Der New Yorker Wirtschaftsprofessor Nouriel Roubini ist wegen seiner pessimistischen Prognosen weltberühmt geworden. Roubini wurde in der Türkei geboren und wuchs in Italien, Israel und den USA auf. Nach dem Abschluss an der Universität Harvard arbeitete er unter anderem im amerikanischen Finanzministerium und im Gremium der Wirtschaftsberater von Präsident Bill Clinton.

Nouriel Roubini, 50, lehrt internationale Ökonomie an der Stern Business School der New York University. (Foto: Foto: oh)

Im Interview schlägt er eine politische Lösung für die Krise vor: Die amerikanische Regierung soll die Kredite bedrängter Hausbesitzer aufkaufen.

SZ: Herr Professor Roubini, Sie haben als einer der ersten Wirtschaftswissenschaftler die Finanzkrise vorhergesagt. Können Sie auch deren Ende erahnen?

Nouriel Roubini: Die Rezession in Amerika wird insgesamt zwölf bis 18 Monate dauern. Die Hauspreise dürften weitere zwei Jahre lang fallen. Die Verluste im Finanzsektor werden sich im Laufe dieses Jahres weiter ausbreiten, nach den zweitklassigen Hypotheken sind jetzt normale Hypotheken, Kreditkarten, Autokredite und viele andere Darlehensformen dran. Manche glauben, das Schlimmste sei vorüber. Ich denke, das ist es nicht.

SZ: Bis jetzt hat der Finanzsektor 240 Milliarden Dollar verloren. Wo wird das enden?

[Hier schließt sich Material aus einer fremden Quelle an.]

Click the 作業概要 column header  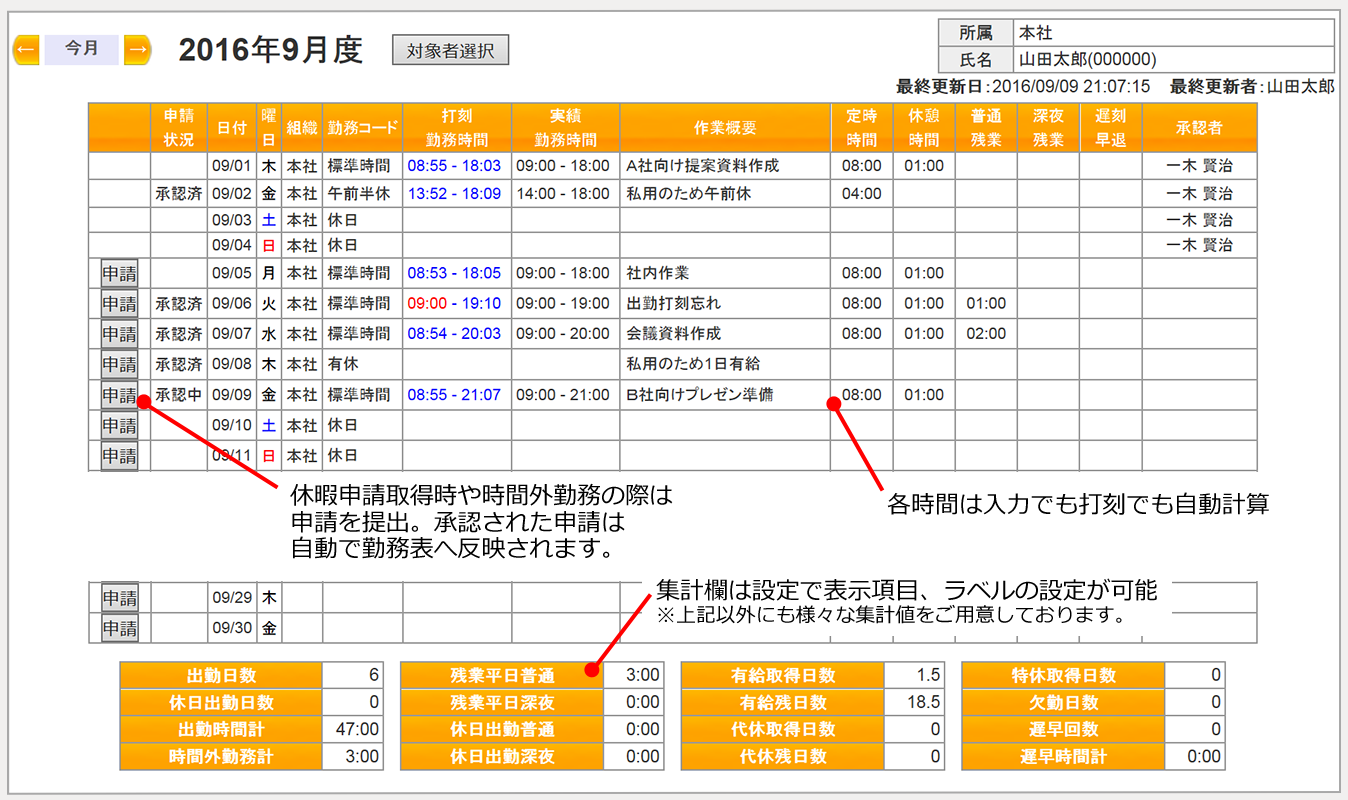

Roubini: Vor zwei Monaten habe ich die Gesamtverluste auf eine Billion Dollar geschätzt. Manche hielten dies für unrealistisch, aber inzwischen sind Goldman Sachs und der Internationale Währungsfonds zu ähnlichen Schätzungen gekommen. Ich glaube, die Billion ist nicht die Ober-, sondern die Untergrenze der zu erwartenden Verluste. Wenn man das Schlimmste annimmt, dass nämlich ein großer Teil der amerikanischen Haushalte überschuldet sein wird, dann lägen alleine die Verluste aus Hypothekenkrediten bei einer Billion Dollar; 600 bis 700 Milliarden Dollar aus anderen Kreditmärkten kämen noch oben darauf.

SZ: Was macht Sie zum Schwarzseher? Was unterscheidet Ihre Analyse von anderen?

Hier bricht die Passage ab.